WordPress, the blogging software I use, provides a year-end summary that is quite interesting.
I really like this report, as I tend to be very focused on what I’m researching and writing, not on stats – so this is a refreshing break and summary. I thought you might be interested too.
The top 10 most viewed posts in 2015 were, in order from least to most:
10th – Promethease – Genetic Health Information Alternative – From December 2013
People are beginning to ask about how they can obtain some of the health information that they were previously receiving from 23andMe. For $5, at Promethease, you can upload any of the autosomal files from either Family Tree DNA, 23andMe or Ancestry.com. They will process your raw data and provide you with a report that is available to download from their server for 45 days. They also e-mail you a copy.
9th – X Marks the Spot – From September 2012
When using autosomal DNA, the X chromosome is a powerful tool with special inheritance properties. Many people think that mitochondrial DNA is the same as the X chromosome. It’s not.
8th – Thick Hair, Small Boobs, Shovel Shaped Teeth and More – From February 2013
Yep, there’s a gene for these traits, and more. The same gene, named EDAR (short for Ectodysplasin receptor EDARV370A), it turns out, also confers more sweat glands and distinctive teeth and is found in the majority of East Asian people.
7th – Mythbusting – Women, Fathers and DNA – From June 2013
I’m sometimes amazed at what people believe – and not just a few people – but a lot of people.
Recently, I ran across a situation where someone was just adamant that autosomal DNA could not help a female find or identify her father. That’s simply wrong. Incorrect. Nada! This isn’t, I repeat, IS NOT, true of autosomal testing.
6th – 4 Kinds of DNA for Genetic Genealogy – from October 2012 – This is probably the article I refer people to most often. It’s the basics, just the basics.
There seems to be a lot of confusion about the different “kinds” of DNA and how they can be used for genetic genealogy.
It used to be simple. When this “industry” first started, in the year 2000, you could test two kinds of DNA and it was straightforward. Now we’ve added more DNA, more tools and more testing companies and it’s not quite so straightforward anymore.
5th – Is History Repeating Itself at Ancestry? – from August 2012
Is history repeating itself at Ancestry?
I’ve been thinking about whether or not I should publish this posting. As I write and rewrite it, I still haven’t made up my mind. It’s one of those sticky wickets, as they are called. One of the reasons I hesitate is that I have far more questions than answers.

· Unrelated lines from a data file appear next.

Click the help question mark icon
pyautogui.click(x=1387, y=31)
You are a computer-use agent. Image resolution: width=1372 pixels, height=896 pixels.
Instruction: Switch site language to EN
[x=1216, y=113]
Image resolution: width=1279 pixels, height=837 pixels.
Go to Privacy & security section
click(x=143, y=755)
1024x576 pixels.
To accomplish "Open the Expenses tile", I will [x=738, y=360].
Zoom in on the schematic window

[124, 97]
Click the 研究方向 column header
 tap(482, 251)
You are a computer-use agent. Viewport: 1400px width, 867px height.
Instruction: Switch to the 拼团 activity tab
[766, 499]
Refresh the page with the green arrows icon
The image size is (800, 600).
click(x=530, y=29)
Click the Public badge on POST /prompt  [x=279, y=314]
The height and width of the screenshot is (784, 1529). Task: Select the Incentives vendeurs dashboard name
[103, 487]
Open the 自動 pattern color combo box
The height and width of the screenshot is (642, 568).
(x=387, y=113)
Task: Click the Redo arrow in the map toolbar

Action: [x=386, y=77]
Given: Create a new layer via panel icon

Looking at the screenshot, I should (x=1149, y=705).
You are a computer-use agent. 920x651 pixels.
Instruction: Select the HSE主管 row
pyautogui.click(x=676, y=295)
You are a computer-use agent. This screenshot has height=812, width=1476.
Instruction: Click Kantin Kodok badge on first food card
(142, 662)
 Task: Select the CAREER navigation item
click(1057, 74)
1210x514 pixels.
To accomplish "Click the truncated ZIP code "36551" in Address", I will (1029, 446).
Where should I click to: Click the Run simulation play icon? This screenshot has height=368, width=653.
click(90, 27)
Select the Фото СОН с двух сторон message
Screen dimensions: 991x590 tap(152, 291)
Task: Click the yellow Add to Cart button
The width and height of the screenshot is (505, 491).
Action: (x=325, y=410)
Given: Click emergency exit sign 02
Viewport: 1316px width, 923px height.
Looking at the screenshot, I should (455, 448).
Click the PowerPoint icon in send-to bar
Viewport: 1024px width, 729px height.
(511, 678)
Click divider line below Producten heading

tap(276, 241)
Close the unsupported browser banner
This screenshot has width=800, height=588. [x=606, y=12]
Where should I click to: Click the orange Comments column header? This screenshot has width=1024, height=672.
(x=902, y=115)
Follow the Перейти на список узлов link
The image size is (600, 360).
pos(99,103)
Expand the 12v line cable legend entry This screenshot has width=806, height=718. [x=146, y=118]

4th – What is a Haplogroup? – From January 2013
Sometimes we’ve been doing genetic genealogy for so long we forget what it’s like to be new. I’m reminded, sometimes humorously, by some of the questions I receive.
3rd – Autosomal DNA 2015 – Which Test is the Best? – From February 2015
This now obsolete article compared the autosomal tests from Family Tree DNA, Ancestry and 23andMe. 23andMe, as of year end (2015), is in the midst of rewriting their platform, which obsoletes some of the tools they offered previously. As soon as the 23andMe transition to their new platform is complete, I’ll be writing an updated version of this article for 2016. Until then, suffice it to say I am recommending Family Tree DNA and Ancestry, in that order.
2nd – Ethnicity Results – True or Not? – from October 2013
I can’t even begin to tell you how many questions I receive that go something like this:
“I received my ethnicity results from XYZ. I’m confused. The results don’t seem to align with my research and I don’t know what to make of them?”
1st – Proving Native American Ancestry Using DNA – From December 2012 – this has been the most popular article every year since 2012. This doesn’t surprise me, as it’s also the most common question I receive.
Every day, I receive e-mails very similar to this one.
“My family has always said that we were part Native American. I want to prove this so that I can receive help with money for college.”
I was surprised, at first, to see so many older posts, but then I realized they have had more time to accumulate hits.
Of these all-time Top 10, three of them, including the most popular, which is most popular by far, have to do with Native American ancestry, directly or indirectly. The most common questions I receive about ethnicity also relate to the discovery of Native American ancestry.
Thank you everyone for coming along with me on this on this wonderful journey. It will be exciting to see what 2016 has to offer. I already have some exciting research planned that I’ll be sharing with you.
Happy New Year everyone! I’m wishing you new ancestors!